= AUFGABENSTELLUNG 1 =
In welchem Zeitraum wurde laut dem Lesetext die 3. Option zum Nutzungskonzept der Bäder Halle GmbH erarbeitet?

= LESETEXT =
= = = = = = =

DENKMALSCHUTZ – ENERGIEOPTIMIERUNG – WIRTSCHAFTLICHKEIT

Im Auftrag des Fördervereins haben Denkmalpfleger, Architekten, Designer und Fachplaner in Zusammenarbeit mit Holzer Kobler Architekturen GmbH, Zürich-Berlin (z.B. Humboldt Forum Berlin, Militärhistorisches Museum Dresden, Arche Nebra, Westside-Bad Bern) im Frühjahr/Sommer 2020 eine 3. Option zum Nutzungskonzept der Bäder Halle GmbH erarbeitet.

Die Notwendigkeit eines Alternativkonzeptes begründete sich in den offensichtlichen Defiziten, welche die bis dahin vorliegenden Nutzungsoptionen aufwiesen. Das alternative Konzept stellt die Bereiche Denkmalschutz, Energieoptimierung und Wirtschaftlichkeit der Bau-, wie der Betriebsphase über den gesamten Nutzungszyklus in den Mittelpunkt der Überlegungen. Die Vorentwurfsstudie arbeitete dabei grundsätzliche Antworten auf drei Kernthemen heraus, die sich im Arbeitsprozess als entscheidend darstellten:

1. Schaffung abgeschlossener Zonen ähnlicher Temperatur und Feuchte (Energieeffiziente Betreibung)
2. Barrierefreie Erschließung aller öffentlicher Bereiche (Erhöhung der Nutzungsflächen für alle)
3. Neuordnung des Zugangs, der Funktionsbereiche und der inneren Erschließung (Erhöung der Nutzungsflächen als wirtschaftlicher Effekt)

Shortfacts zur Alternativoption des Fördervereins

  • Die äußere Erschließung erfolgt über einen zentralen, barrierefreien Zugang im 1.UG, indem Warte-, Kassen-, Shop- und Cafebereiche sowie Garderobe, Schuhwechsel und Föhnbereich so integriert sind, dass maximale betriebswirtschaftliche Synergien erreicht werden können. Von hier aus sind die Schwimmbäder, die Sauna, der Bereich med. Anwendungen sowie die neutralen Bereiche (Umkleiden, Duschen, Wickel- und Sanitärraum, Verkehrswege u.s.w.) sowie die Potentialflächen jenseits der nördlichen und südlichen Grundstücksgrenzen auf kurzem Wege erreichbar.

= = = = = = =

= BEREITGESTELLTE ANGABEN =
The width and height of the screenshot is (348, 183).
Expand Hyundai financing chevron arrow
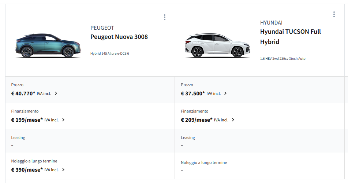click(233, 120)
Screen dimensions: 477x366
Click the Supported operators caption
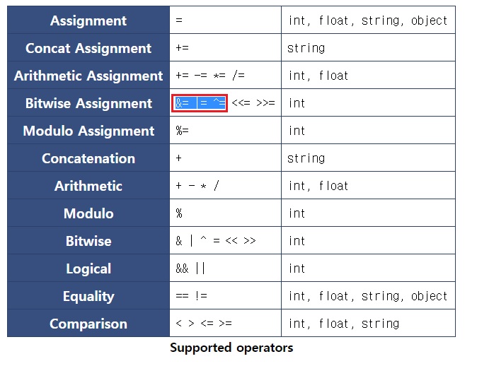(x=231, y=348)
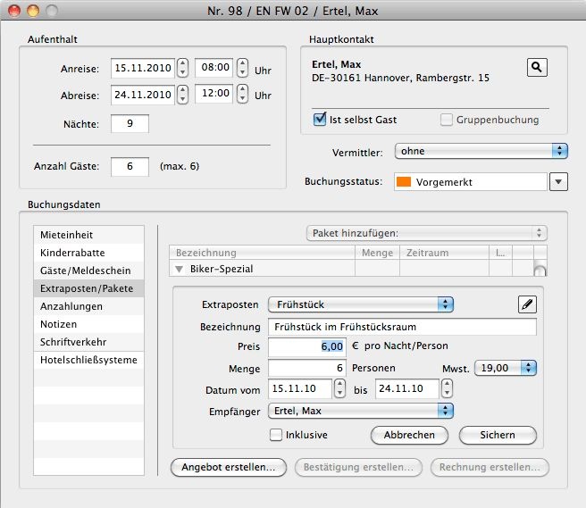Select Anzahlungen in the Buchungsdaten list
This screenshot has width=586, height=508.
tap(88, 306)
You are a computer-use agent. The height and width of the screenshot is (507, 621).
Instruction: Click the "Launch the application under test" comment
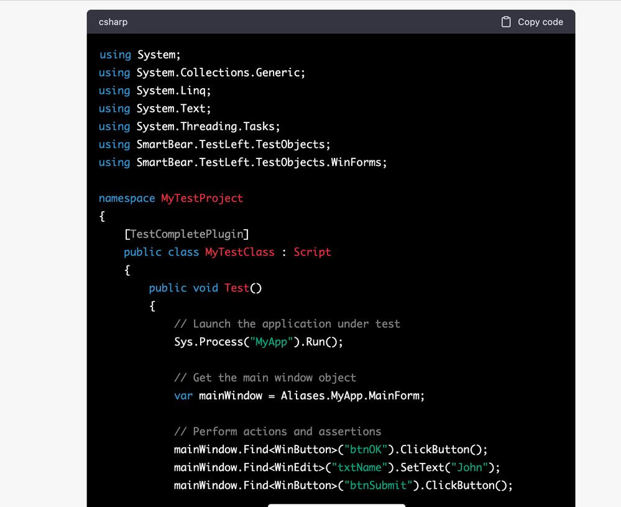point(287,324)
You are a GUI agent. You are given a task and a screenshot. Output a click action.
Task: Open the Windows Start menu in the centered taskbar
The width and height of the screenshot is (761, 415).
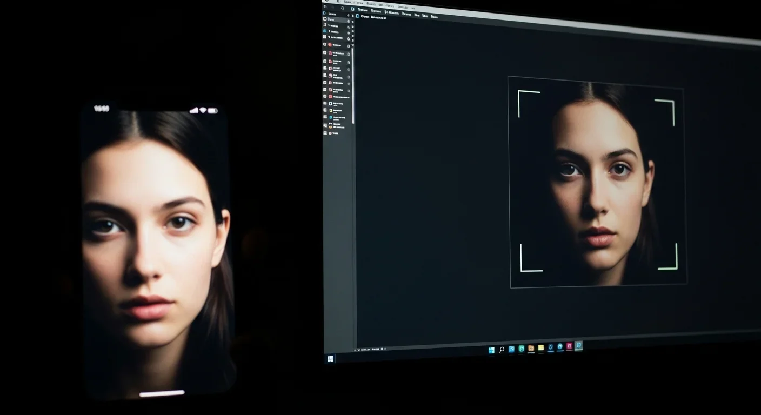(x=491, y=350)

= = = = = = =

= AUFGABENSTELLUNG 2 =
Geben Sie den Abschnitt der oben bereitgestellten Zeilen von deren Anfang bis einschließlich der Zeile mit „tap(88, 306)“ erneut wieder und ersetzen Sie darin „caption“ durch „label“. Lassen Sie die Bilder dabei weg.

= ERWARTETE ANTWORT 1 =
Im Frühjahr/Sommer 2020.

= ERWARTETE ANTWORT 2 =
The width and height of the screenshot is (348, 183).
Expand Hyundai financing chevron arrow
click(233, 120)
Screen dimensions: 477x366
Click the Supported operators label
(x=231, y=348)
Select Anzahlungen in the Buchungsdaten list
This screenshot has width=586, height=508.
tap(88, 306)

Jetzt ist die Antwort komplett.